PASSAGE FOR REVIEW.
* * * * * * * * *

An estimated 15 million individuals in America have ADHD. Without identification and proper treatment, ADHD may have serious consequences, including school failure, family stress and disruption, depression, problems with relationships, ...
An estimated 15 million individuals in America have ADHD. Without identification and proper treatment, ADHD may have serious consequences, including school failure, family stress and disruption, depression, problems with relationships, substance abuse, delinquency, accidental injuries, and job failure. Early identification and treatment are extremely important.
With identification, proper treatment, and management, individuals with ADHD can lead successful lives and even thrive. One of the key components to thriving is the help of a team of professionals such as you in their corner.
Professionals who work with people affected by ADHD include physicians (especially psychiatrists, pediatricians, neurologists); psychologists; social workers; nurse practitioners; therapists; teachers; coaches; and other individuals with specialized training to help individuals with ADHD. Each can play a vital role in the comprehensive assessment; treatment and management of ADHD.

* * * * * * * * *

EXERCISE DATA.
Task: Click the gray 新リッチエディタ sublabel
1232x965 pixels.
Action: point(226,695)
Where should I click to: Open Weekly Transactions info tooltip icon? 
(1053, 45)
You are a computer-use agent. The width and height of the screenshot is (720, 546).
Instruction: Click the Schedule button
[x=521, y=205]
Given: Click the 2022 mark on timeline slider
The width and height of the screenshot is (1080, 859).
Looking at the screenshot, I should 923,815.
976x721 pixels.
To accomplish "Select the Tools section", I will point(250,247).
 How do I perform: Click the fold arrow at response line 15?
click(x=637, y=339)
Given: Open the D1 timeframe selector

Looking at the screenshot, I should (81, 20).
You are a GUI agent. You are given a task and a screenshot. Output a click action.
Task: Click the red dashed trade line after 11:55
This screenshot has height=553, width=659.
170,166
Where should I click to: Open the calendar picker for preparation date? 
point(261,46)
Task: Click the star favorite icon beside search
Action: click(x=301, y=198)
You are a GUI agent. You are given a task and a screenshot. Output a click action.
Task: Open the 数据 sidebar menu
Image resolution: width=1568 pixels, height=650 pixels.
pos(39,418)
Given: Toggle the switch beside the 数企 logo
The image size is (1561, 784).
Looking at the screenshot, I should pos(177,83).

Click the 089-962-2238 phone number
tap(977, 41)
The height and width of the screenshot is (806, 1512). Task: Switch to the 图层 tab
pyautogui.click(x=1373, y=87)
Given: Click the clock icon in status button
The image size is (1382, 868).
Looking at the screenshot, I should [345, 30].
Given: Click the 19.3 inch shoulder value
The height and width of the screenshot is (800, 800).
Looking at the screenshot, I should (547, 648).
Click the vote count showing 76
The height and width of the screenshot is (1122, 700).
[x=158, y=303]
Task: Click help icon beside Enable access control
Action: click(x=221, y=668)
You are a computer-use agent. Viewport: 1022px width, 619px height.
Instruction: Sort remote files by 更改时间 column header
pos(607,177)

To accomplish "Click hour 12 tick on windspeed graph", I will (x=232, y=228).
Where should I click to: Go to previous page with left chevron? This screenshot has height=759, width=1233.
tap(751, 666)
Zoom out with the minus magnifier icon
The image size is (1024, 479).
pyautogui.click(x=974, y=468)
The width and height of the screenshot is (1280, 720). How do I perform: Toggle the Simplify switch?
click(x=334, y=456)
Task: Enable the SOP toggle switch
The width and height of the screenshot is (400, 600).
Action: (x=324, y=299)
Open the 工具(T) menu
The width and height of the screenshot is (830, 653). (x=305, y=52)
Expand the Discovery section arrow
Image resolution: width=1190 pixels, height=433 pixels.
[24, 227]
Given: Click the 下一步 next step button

* * * * * * * * *

WORK INSTRUCTION.
Write the next part of the ADHD passage, continuing after its last sentence. The lines are not needed for this work.

EXERCISE RESPONSE.
What is ADHD?
ADHD is a neurodevelopmental disorder affecting both children and adults. It is described as a persistent or ongoing pattern of inattention and/or hyperactivity-impulsivity that gets in the way of daily life or typical development. Individuals with ADHD may also have difficulties with maintaining attention, executive function (or the brain’s ability to begin an activity, organize itself, and manage tasks), and working memory.
The Diagnostic and Statistical Manual of Mental Disorders (DSM), published by the American Psychiatric Association (APA), is the guide that lays out the criteria to be used by doctors, mental health professionals, and other qualified clinicians when making a diagnosis of ADHD. The most recent edition of the manual, the Diagnostic and Statistical Manual of Mental Disorders, Fifth Edition (DSM-5), was released in 2013 and included changes to the definition of ADHD that affect how the disorder is diagnosed in children and in adults.